A SEWAGE SUPERHIGHWAY

We’re used to Singapore’s extensive network of roads and expressways, train lines and tunnels. But there’s a hidden superhighway deep underground that very few Singaporeans will ever encounter (which is probably a good thing).

The Deep Tunnel Sewerage System (DTSS) conveys used water to three treatment plants that are strategically located along the coastal areas of Singapore, so that it can be treated and purified into NEWater. With its second phase set to be completed in 2025, the DTSS frees up land that would otherwise be occupied by intermediate pumping stations and conventional water reclamation plants. It’s energy-efficient, as well: The water is moved entirely through the force of gravity along the tunnels.

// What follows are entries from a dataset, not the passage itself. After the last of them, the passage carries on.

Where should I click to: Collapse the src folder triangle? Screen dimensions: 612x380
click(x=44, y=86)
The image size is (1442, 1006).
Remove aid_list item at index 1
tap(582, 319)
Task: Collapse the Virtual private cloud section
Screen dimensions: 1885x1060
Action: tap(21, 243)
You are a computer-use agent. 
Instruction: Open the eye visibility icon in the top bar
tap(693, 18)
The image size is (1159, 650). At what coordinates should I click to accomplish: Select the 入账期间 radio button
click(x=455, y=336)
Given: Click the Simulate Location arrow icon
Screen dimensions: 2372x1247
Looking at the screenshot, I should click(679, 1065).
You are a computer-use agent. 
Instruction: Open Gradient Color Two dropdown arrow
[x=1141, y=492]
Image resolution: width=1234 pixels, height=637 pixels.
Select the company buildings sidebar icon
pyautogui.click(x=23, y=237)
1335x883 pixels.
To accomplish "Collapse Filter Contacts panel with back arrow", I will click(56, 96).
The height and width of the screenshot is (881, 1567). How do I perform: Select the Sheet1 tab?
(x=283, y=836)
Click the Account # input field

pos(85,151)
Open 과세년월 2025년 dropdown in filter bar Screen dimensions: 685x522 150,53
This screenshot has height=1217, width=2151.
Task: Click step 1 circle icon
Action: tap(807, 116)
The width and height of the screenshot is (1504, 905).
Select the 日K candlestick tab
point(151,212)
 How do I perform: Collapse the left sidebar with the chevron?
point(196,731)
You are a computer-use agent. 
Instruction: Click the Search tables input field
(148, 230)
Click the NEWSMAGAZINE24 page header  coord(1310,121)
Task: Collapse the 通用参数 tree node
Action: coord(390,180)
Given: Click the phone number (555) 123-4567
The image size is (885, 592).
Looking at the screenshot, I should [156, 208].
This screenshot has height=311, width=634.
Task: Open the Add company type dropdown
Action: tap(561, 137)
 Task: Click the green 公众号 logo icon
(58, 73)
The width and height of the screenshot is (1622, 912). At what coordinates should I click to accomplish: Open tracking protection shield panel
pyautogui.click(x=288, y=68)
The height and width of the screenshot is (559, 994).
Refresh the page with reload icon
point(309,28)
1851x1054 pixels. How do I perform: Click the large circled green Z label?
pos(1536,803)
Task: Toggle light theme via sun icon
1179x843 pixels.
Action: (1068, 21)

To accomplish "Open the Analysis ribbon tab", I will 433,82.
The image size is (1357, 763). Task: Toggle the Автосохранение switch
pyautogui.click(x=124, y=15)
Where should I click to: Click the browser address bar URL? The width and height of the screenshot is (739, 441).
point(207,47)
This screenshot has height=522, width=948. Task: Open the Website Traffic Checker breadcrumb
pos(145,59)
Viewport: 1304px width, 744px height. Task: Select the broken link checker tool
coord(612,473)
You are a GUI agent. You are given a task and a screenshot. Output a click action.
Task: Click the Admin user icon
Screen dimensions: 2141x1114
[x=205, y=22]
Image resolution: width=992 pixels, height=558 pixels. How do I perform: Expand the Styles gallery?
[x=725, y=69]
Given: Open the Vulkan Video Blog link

THE FISHY BUSINESS OF INNOVATION

What do mangrove plants and fish have to do with cutting-edge water technology?

Current desalination technology uses reverse osmosis, which involves deploying membranes to filter salts and minerals from seawater – a highly energy-intensive method, in Singapore’s four desalination plants. Singapore is welcoming its fifth desalination plant in 2023, intended for testing new technologies.

These technologies include more energy-efficient ways of desalinating seawater, such as electro-deionisation – using an electric field to pull dissolved salts from water – and biomimicry, which copies the way mangrove plants and fish extract freshwater from seawater. While still in their infancy, these exciting technologies could revolutionise freshwater production in Singapore.

POWERING THE TECH SECTOR

Most of us would wince at the thought of dropping our smartphones in a swimming pool, or spilling coffee over our laptops. After all, water and tech devices just don’t mix, right?

In fact, water is essential for the tech sector. It takes up to 30 litres of water to manufacture a single microchip for a smartphone, tablet or laptop. In Singapore, water is a key part of our journey to becoming a global tech hub with a growing number of semiconductor firms and data centres. Data centres in particular require huge amounts of water to cool their servers.

To balance Singapore’s tech goals with our need to conserve water and energy, the government has announced that any new data centres must meet an array of environmental sustainability standards before receiving construction approval.

IN CELEBRATION OF WATER

PUB mascots Water Wally and Water Sally visited HomeTeamNS Khatib on 12 and 13 March.

Although Singapore has a circular water economy – which means that we are able to endlessly recycle our water by collecting, treating and reusing it – this doesn’t mean that we can let it go to waste.

To help spread the importance of water conservation, popular mascots Water Wally and Water Sally are scheduled to appear at HomeTeamNS-JOM Balestier on 26 March from 12pm to 2pm.

To redeem a small gift, just follow these few steps: Wear blue to any HomeTeamNS clubhouse, snap a photo with the mascots, and post it in the comments section of the World Water Day post on the clubhouse’s Facebook page. Show your post to the HomeTeamNS staff to receive your gift.

If you’re staying home, you can still participate in World Water Day. Simply log on to HomeTeamNS-JOM’s Facebook page between 9 to 30 March to show off your trivia knowledge and win prizes by taking part in a series of online water-centric quizzes.

On World Water Day, let’s remember how precious this essential resource is – and make an effort to ensure every drop counts in Singapore.